Review: Sova, a wine & vinyl bar, Notting Hill

This weekend, we paid a visit to Sova, the latest addition to Notting Hill’s thriving culinary scene and a new venture from the team behind ZIMA. Sova describes itself as a restaurant, wine and vinyl bar specialising in wines from Eastern and Central Europe. The food menu has been created by Moldovan chef Denis Calmis and features classic European dishes with an Eastern European twist. The extensive wine list has been curated by sommelier Cristian Vega (ex-Wilton’s, Pollini, Le Boudin Blanc) and is at the core of the restaurant’s identity. In fact, the name “sova” translates to “owl” in several Slavic languages, and nods to the well-informed nature of the wine list. 
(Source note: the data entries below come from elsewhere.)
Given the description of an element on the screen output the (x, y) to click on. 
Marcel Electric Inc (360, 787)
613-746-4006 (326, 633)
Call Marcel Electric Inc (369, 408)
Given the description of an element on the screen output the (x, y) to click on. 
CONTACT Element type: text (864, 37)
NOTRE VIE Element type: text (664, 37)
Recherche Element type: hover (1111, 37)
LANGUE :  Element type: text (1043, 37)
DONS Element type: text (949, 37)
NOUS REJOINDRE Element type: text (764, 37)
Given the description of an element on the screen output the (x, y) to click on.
Sova, Notting Hill, review

Sova, Notting Hill. Image credit Rebecca Hope

The restaurant’s exterior is warm and inviting, painted an earthy olive green. Inside, the combination of dark wood panelling, low lamp lighting and alcoves filled with vinyl, ceramics, art books and liquors immediately creates an intimate, sophisticated atmosphere. While the space is small (in total it seats 40), diners and drinkers can choose to sit at wooden tables, perch on stools along the statement marble bar, or set up in the window. We opted for the sunlit window seats, watching the world go by while soaking up the atmosphere within. 
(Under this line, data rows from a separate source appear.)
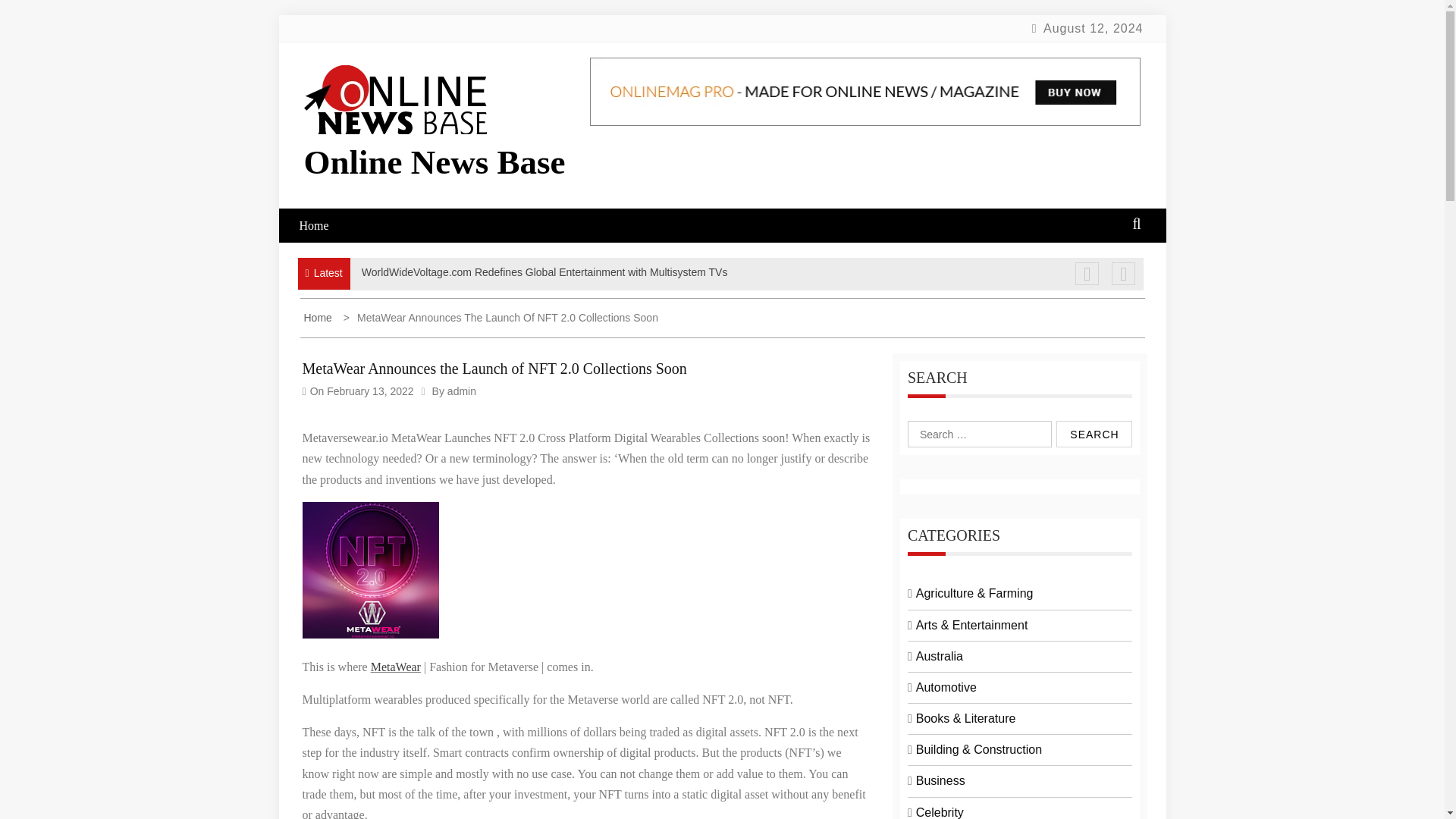
Search (1094, 433)
Home (323, 225)
Celebrity (939, 812)
Automotive (945, 686)
admin (461, 390)
Search (1094, 433)
Home (318, 317)
February 13, 2022 (369, 390)
Online News Base (433, 161)
Australia (938, 656)
Given the description of an element on the screen output the (x, y) to click on. 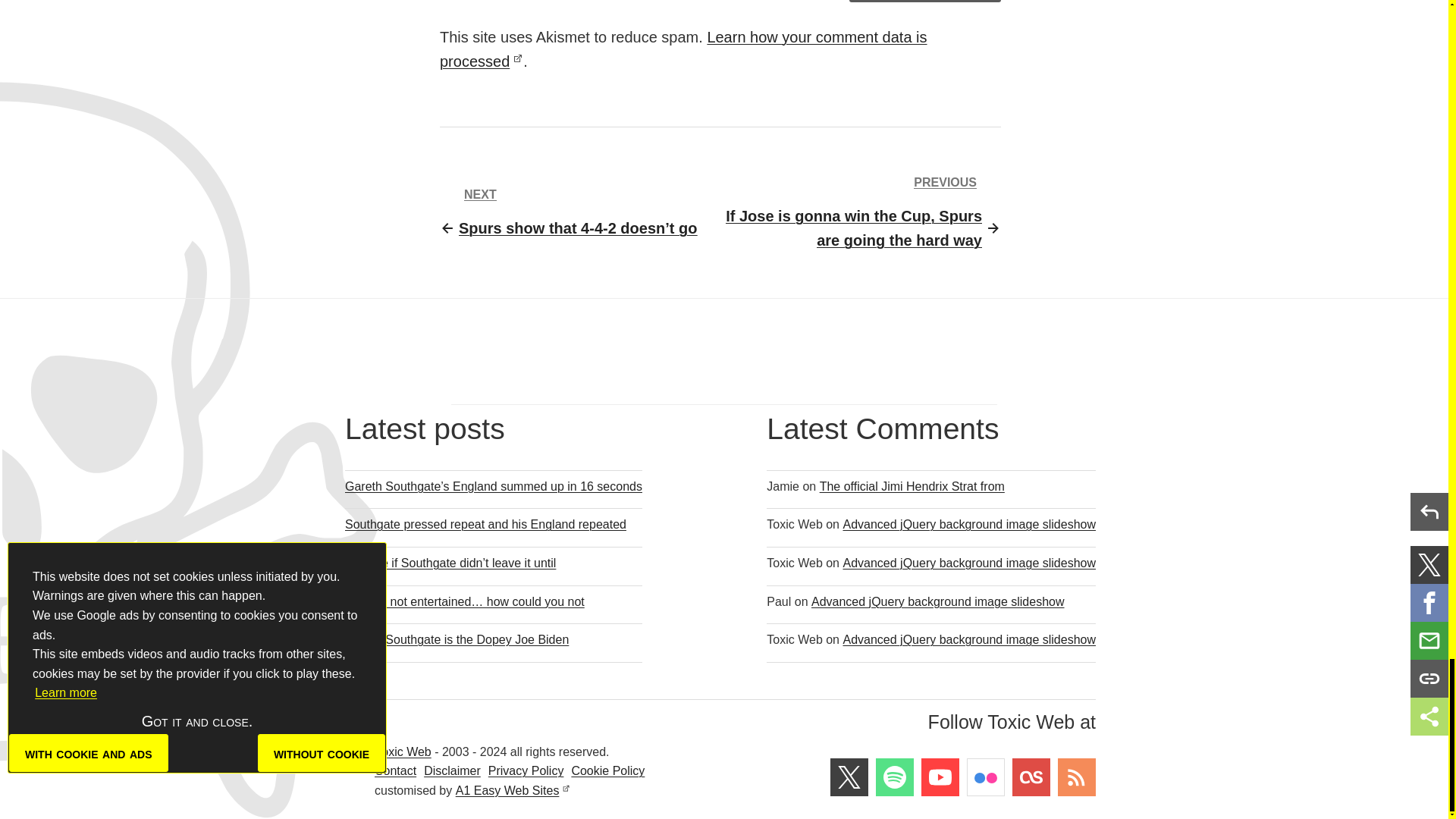
Post Comment (924, 1)
Learn how your comment data is processed (683, 48)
Sova, Notting Hill. Image credit Rebecca Hope

Sova’s menu is designed for sharing, so we did just that. To start, we whet our appetites with a stack of locally sourced sourdough from the popular Notting Hill Bakery and a large dollop of seaweed butter on the side. Sova aims to source seasonal produce from British suppliers, while bringing in specialist ingredients from Eastern Europe. We paused to thumb through the wine list, and were blown away by its breadth and depth. Sommelier Cristian Vega has a passion for low-intervention winemaking which was evident in the prominence of skin-contact, pét-nat and orange wine options. Lesser-known wine regions are at the fore of this menu, from Hungarian Riesling to Serbian Pinot Grigio and Slovenian Malvasia. We chose a crisp and fruity Georgian Tbilvino Rkatsiteli, made from one of the oldest grape varieties in the world. It complemented our next dishes beautifully. 

Sova, Notting Hill. Image credit Rebecca Hope

For the starter course, we opted for raw tuna served with adjika, diced cucumber, fennel and capers, as well as beetroot croquettes. The croquettes were a highlight, beautifully plated in a subtle walnut and saffron emulsion, and lavishly topped with parmesan. The tuna resembled a tartare, but the sharp, crunchy elements of cucumber and fennel gave it a cleaner, fresher character than the traditional dish.

For our mains, we chose the crispy sea bass and the whisky and honey-roasted baby chicken from a compact but well-considered selection of four dishes (one vegetarian, one fish and two meat). The skin of the sea bass was as crispy as promised, and while the portion was small, it lay on a generous bed of puréed garden peas, punctuated by citric notes of grapefruit. The glaze of the chicken was sweet and smoky, balanced by the sharper flavours of the green salsa and diced cucumber. 

Salted dark chocolate mousse with sea buckthorn. Sova London, Notting Hill. Image credit Sofia Carierra-Wham.

Finally, the star of the show was an indulgent scoop of salted dark chocolate mousse, sitting in a pool of tangy sea buckthorn. It rounded off a well-balanced meal filled with fresh ingredients and bold flavour combinations. 

Beyond the food and wine, Sova has clearly put thought into its musical identity. The vinyl-led soundtrack, partially curated with help from Rough Trade, is complemented by a roster of guest DJs throughout the week. The music hits just right, there when you want it, easy to talk over when you don’t, so Sova works for everything from a low-key catch-up to a date, or a solo glass at the bar. We’ll be back for the mousse, the music, and the ongoing education in Eastern European wine.